Venezuelan hardliner to remain jailed during trial

June 05, 2014 07:14 pm | Updated November 16, 2021 07:00 pm IST - CARACAS, Venezuela

In this February 26, 2013 photo, opposition leader Leopoldo Lopez addresses a press conference in Caracas, Venezuela.

In this February 26, 2013 photo, opposition leader Leopoldo Lopez addresses a press conference in Caracas, Venezuela.

A prominent leader of Venezuela’s opposition, whose arrest has drawn international condemnation, will remain in jail as he awaits trial on charges of inciting violence at anti-government demonstrations.

A judge’s ruling before dawn on Thursday followed marathon deliberations lasting three days in which Leopoldo Lopez’s attorneys argued that the former mayor was being hounded for his political beliefs.

Mr. Lopez, 43, is the head of the combative Popular Will party. Before turning himself in to authorities in February, he had been spearheading a movement to force President Nicolas Maduro’s resignation.

Authorities ordered his arrest after three people were killed on February 12, during clashes between security forces and anti-government protesters that took place after peaceful demonstrations ended. At least 42 people have been killed on both sides in three months of unrest.

If convicted, the Harvard University-educated politician could face up to more than 13 years in jail.

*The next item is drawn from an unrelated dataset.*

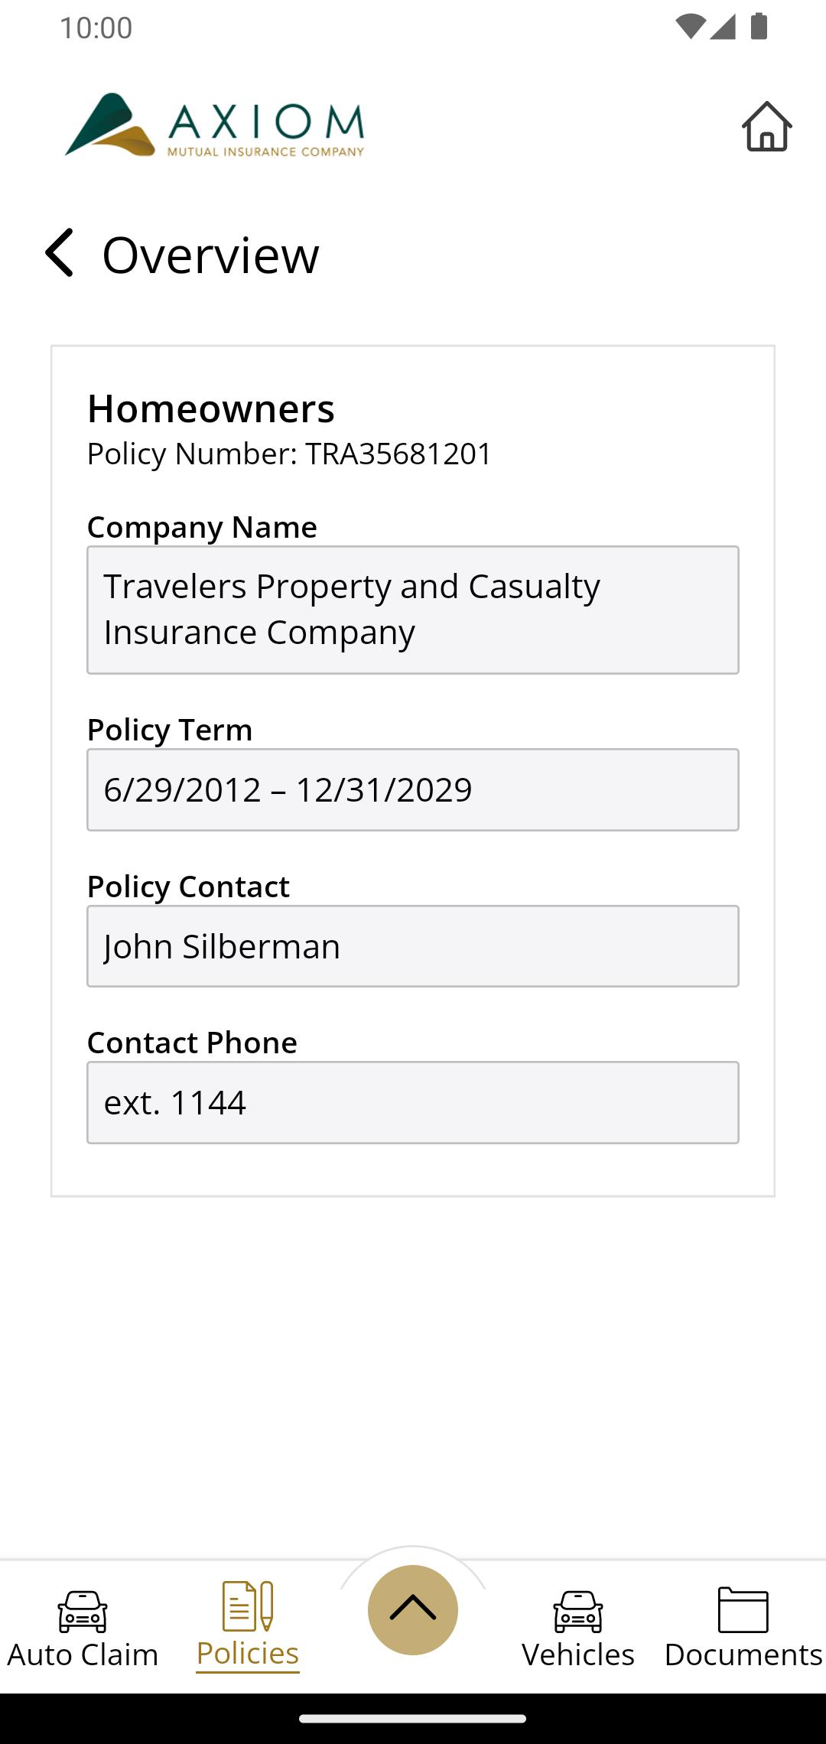Tap the Policy Number TRA35681201 text

[x=289, y=454]
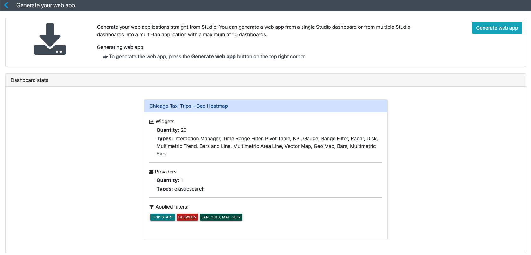Open Chicago Taxi Trips - Geo Heatmap title
Viewport: 531px width, 255px height.
[188, 106]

Mr. Maduro’s arrest of his opponents has drawn widespread criticism abroad, with Amnesty International calling the charges against Mr. Lopez a “politically motivated attempt to silence dissent” at a time of mounting frustration with 57 per cent inflation and record food shortages.

Each day of the preliminary hearing began for Mr. Lopez around 4 a.m., when he was woken in his cell at a military prison outside Caracas and taken under heavy police escort to a downtown courtroom, where proceedings lasted late into the night. Journalists and Mr. Lopez’s wife were barred from attending the hearing.

Even as the government has been pressing its cases against Mr. Lopez, it has launched what appears to be a new legal battle against another fierce opponent, ousted lawmaker Maria Corina Machado.

On Wednesday, Attorney General Luisa Ortega Diaz said Ms. Machado and two other opposition politicians had been summoned to testify in an investigation of an alleged U.S.-backed plot to assassinate Mr. Maduro. Ms. Machado said she had yet to receive the notice and it wasn’t clear from the attorney general’s remarks if she herself was under investigation.

The government last week released what it said were recent e-mails by Ms. Machado in which she discusses the need to “annihilate” Mr. Maduro and boasts of having the support of a senior State Department official who is now the U.S. ambassador to Colombia. Ms. Machado, who was stripped of her seat in Congress after denouncing Mr. Maduro at the Organization of American States, has denied the charges and said the government is fabricating evidence in a bid to intimidate her.

The Democratic Unity alliance, which in May froze talks with the government to ease tensions, has conditioned its return to the negotiating table on Mr. Lopez’s release.